Kaçmak olmaz. Bunu o gün tartışsaydık, biz “bu bir manevra, devrimi durdurmak, bataklığa batmış düzenlerini sürdürmek için yapıyorlar, kanmayın” diyecektik, siz “bu bir kazanım değil mi yani?” diye kızacaktınız bize. Kim bilir, haddinize düşmez ama, bize kadınların kurtuluşunu devrim sonrasına erteleyen dogmatik sosyalist muamelesi yapacaktınız. Şimdi ne diyorsunuz?
Hayatın öğrettikleri
Dün Lübnan’da bir hükümet istifa etti. Neden? Herkes biliyor. Tam bir hafta önce, 4 Ağustos’ta korkunç bir patlama sonucunda Beyrut yerle bir oldu. Başka kim olursa olsun, bu hükümet de sorumlu elbette bu olaydan, halk sorumlu olacak değil ya! Devrimci halkın yeniden sokaklara dökülmesi sonucunda da hükümet istifa etmek zorunda kaldı.
Bu hükümet ne zaman kurulmuştu? Bu hükümet işte o sizin “ilerici” bulduğunuz hükümet! Ortadoğu ya da Arap ülkesinde “kabinenin yüzde 30’u kadın bakan” diye içinizden ya da yüksek sesle desteklediğiniz hükümet. Ta kendisi!
“Canım ben desteklemeseydim bir fark mı edecekti?” diye kaçmaya çalışmayın. Lübnan devriminin saflarında kimlik politikasının çıkmaz yollarına saplanıp kalmış küçük burjuva kesimler aynen sizin düşündüğünüz gibi düşündüğünden kurulabildi bu hükümet. Ne yazıyor yukarıda yaptığımız alıntıda? “Yok bakanlar akademisyen ve serbest mesleklerden gelen denenmemiş insanlarmış, yok Ortadoğu’da kabinenin yüzde 30’u ilk kez kadınmış, bu tür gerekçeler ileri sürülüyor. Aynı hırsız takımının temsilcisi olan bir başbakana ‘hayır’ diyen kitle yalnız kalıyor, polis saldırısına uğruyor, geri adım atmak zorunda kalıyor.”

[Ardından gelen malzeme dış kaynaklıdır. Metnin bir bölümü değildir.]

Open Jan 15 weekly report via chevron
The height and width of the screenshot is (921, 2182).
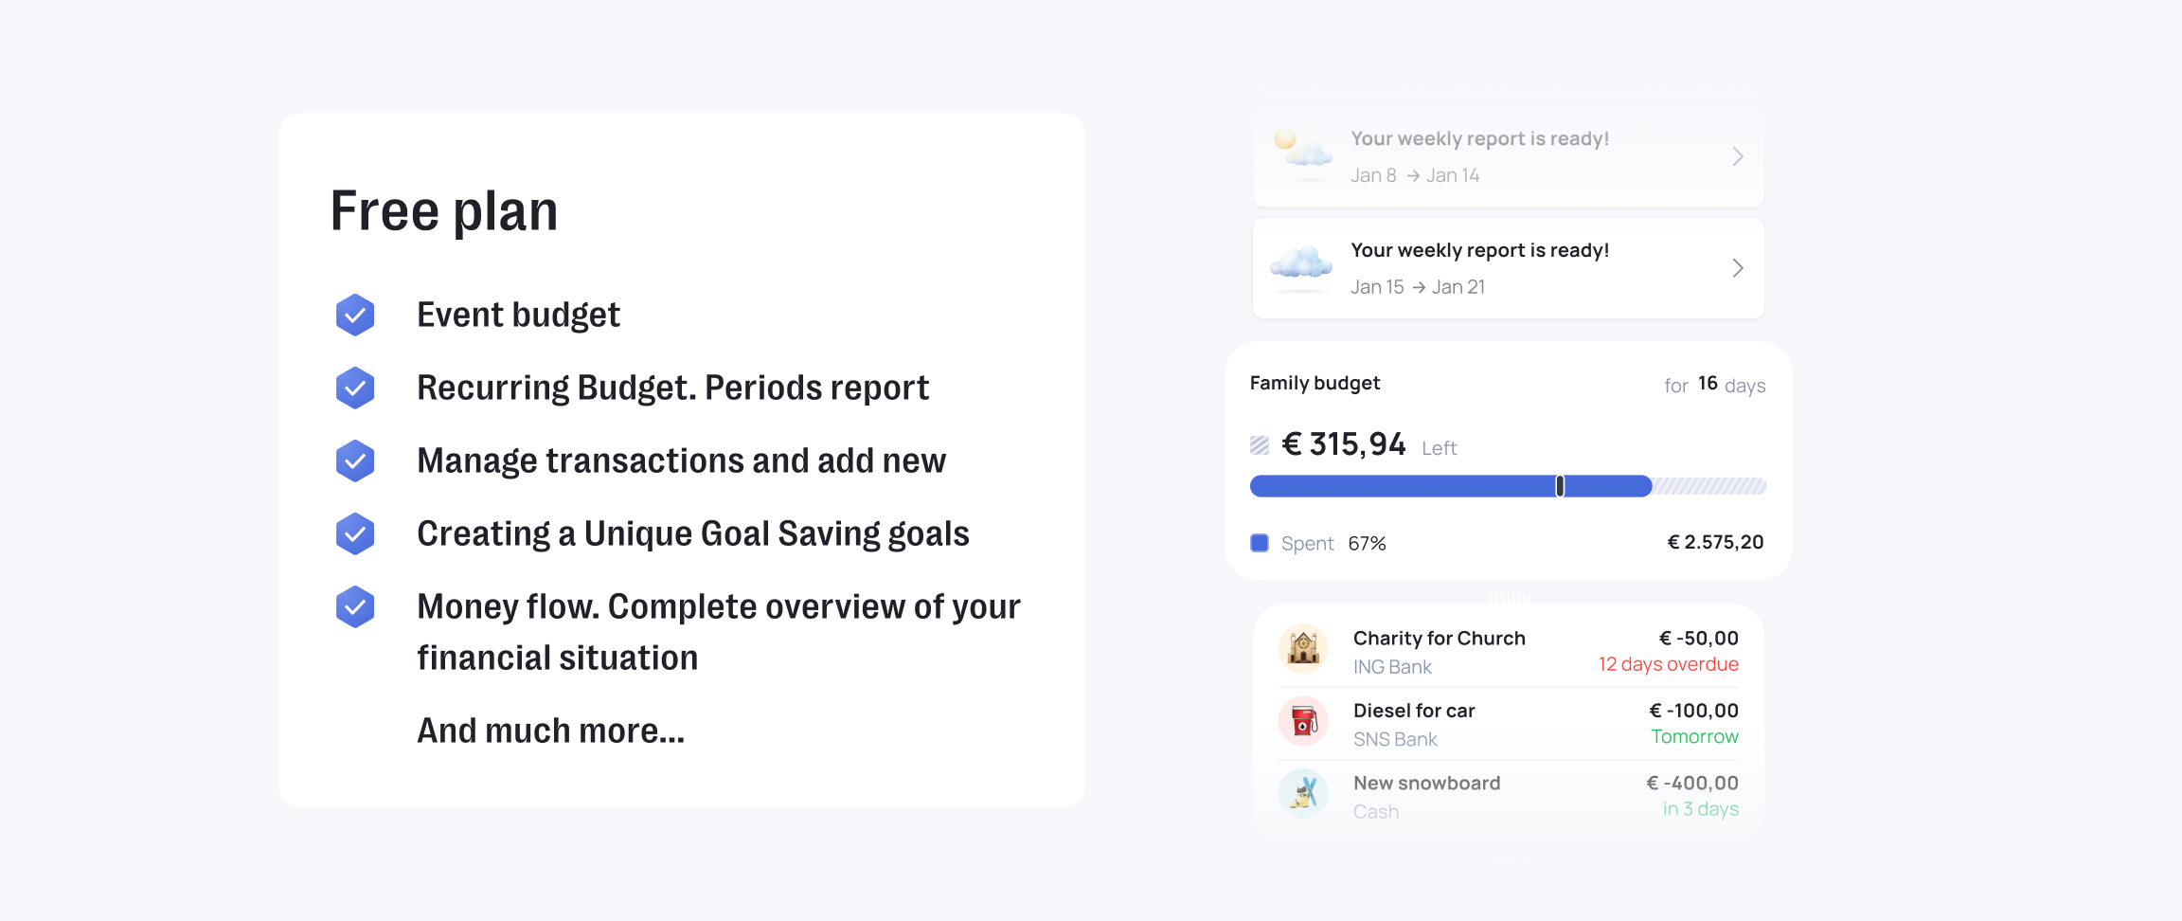click(x=1738, y=268)
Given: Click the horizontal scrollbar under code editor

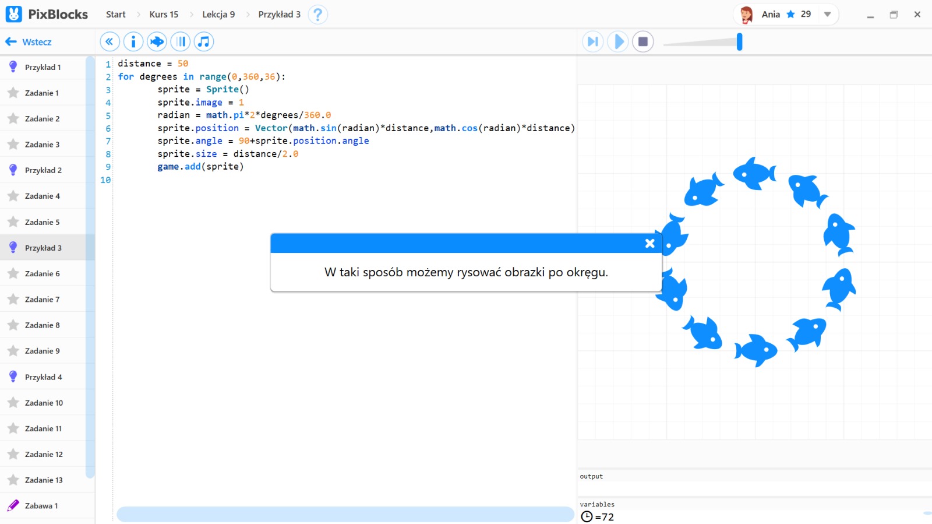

Şimdi en az 150 insanın öldüğü, 120 insanın can çekişmekte olduğu, 1.000 insanın hastaneye kaldırıldığı, 5.000 insanın yaralandığı, 300 bin insanın evsiz kaldığı, limanın ve tahıl silosunun yıkıldığı, yeniden inşa için en az 15 milyar doların gerekli hale geldiği, Lübnan halkının dünya çapında dilenci durumuna düştüğü bir felaketten sorumlu hükümet giderken altını çiziyoruz: Altı kadın bakan da bütün bu felaketten sorumludur.
Burjuvazinin hâkimiyetinin memurlarının kadını erkeği olmaz. Hepsi emekçi halkın ve ezilenlerin düşmanıdır.
Kurtuluş emekçi kadınların en öne çıkmasıyla gelecektir!